(Material supplied begins)
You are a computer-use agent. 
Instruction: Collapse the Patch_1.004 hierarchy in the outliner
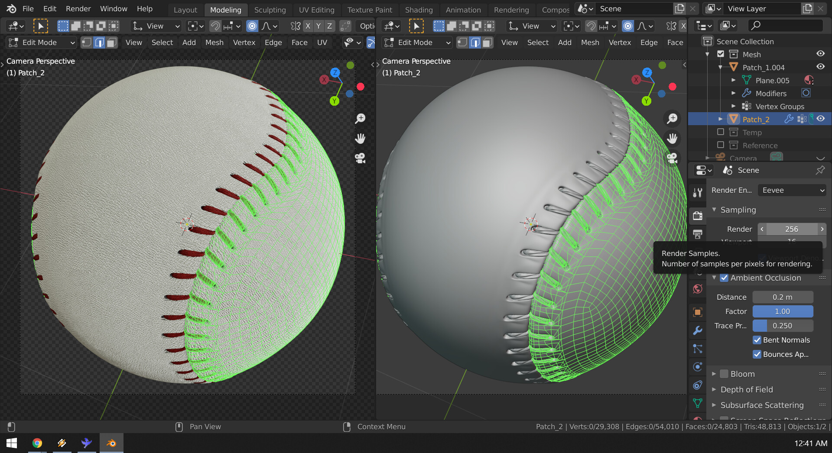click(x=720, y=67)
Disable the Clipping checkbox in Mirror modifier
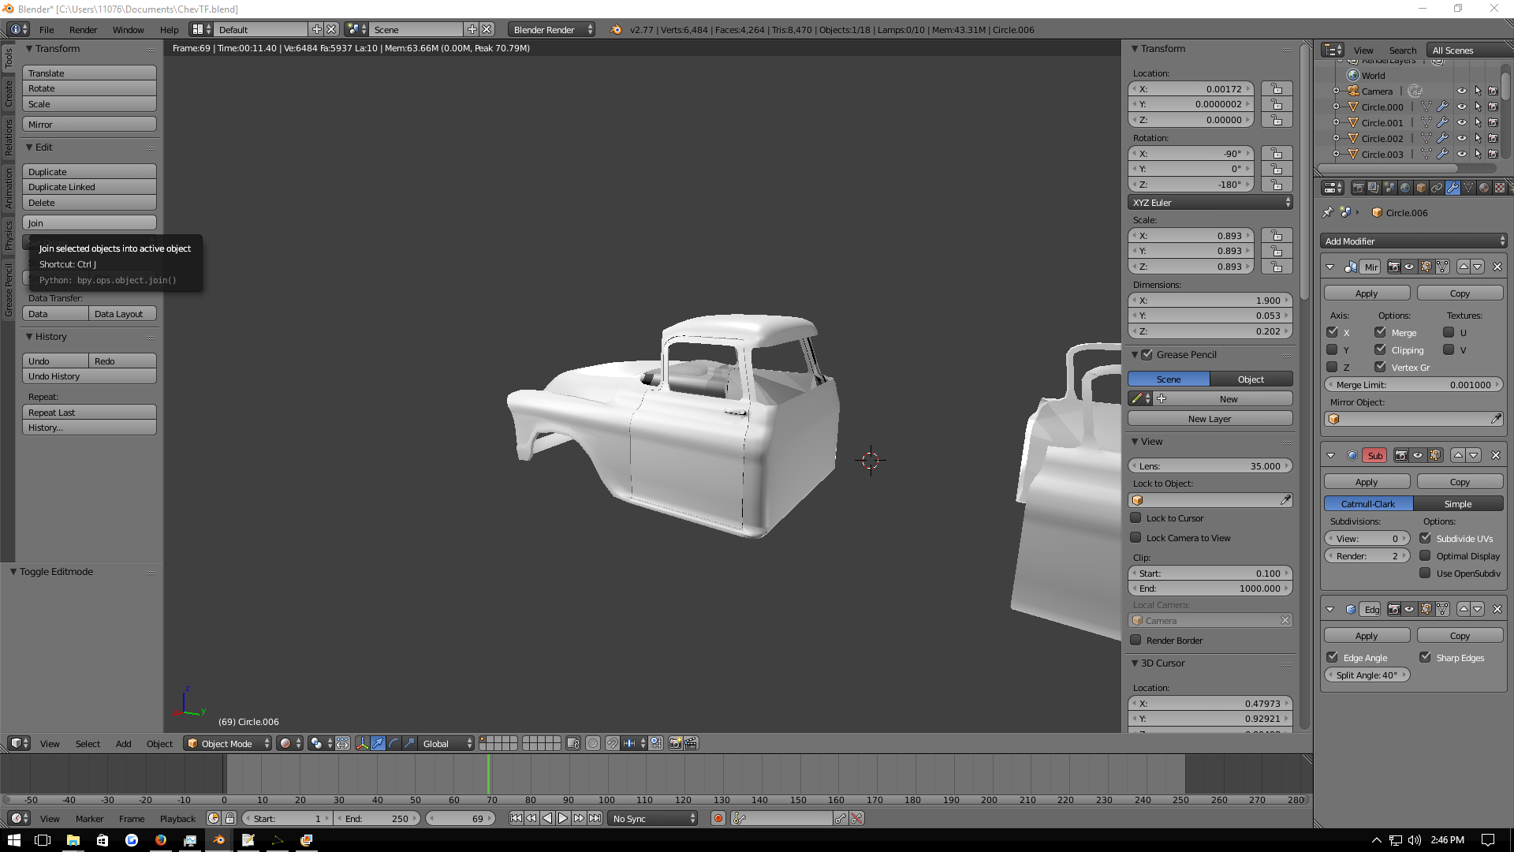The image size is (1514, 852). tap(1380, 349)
(Material supplied ends)
__Requirement__.
What is needed is the whole listing again, set down exactly, without its pictures.

__Expected output__.
You are a computer-use agent. 
Instruction: Collapse the Patch_1.004 hierarchy in the outliner
click(x=720, y=67)
Disable the Clipping checkbox in Mirror modifier
The image size is (1514, 852). tap(1380, 349)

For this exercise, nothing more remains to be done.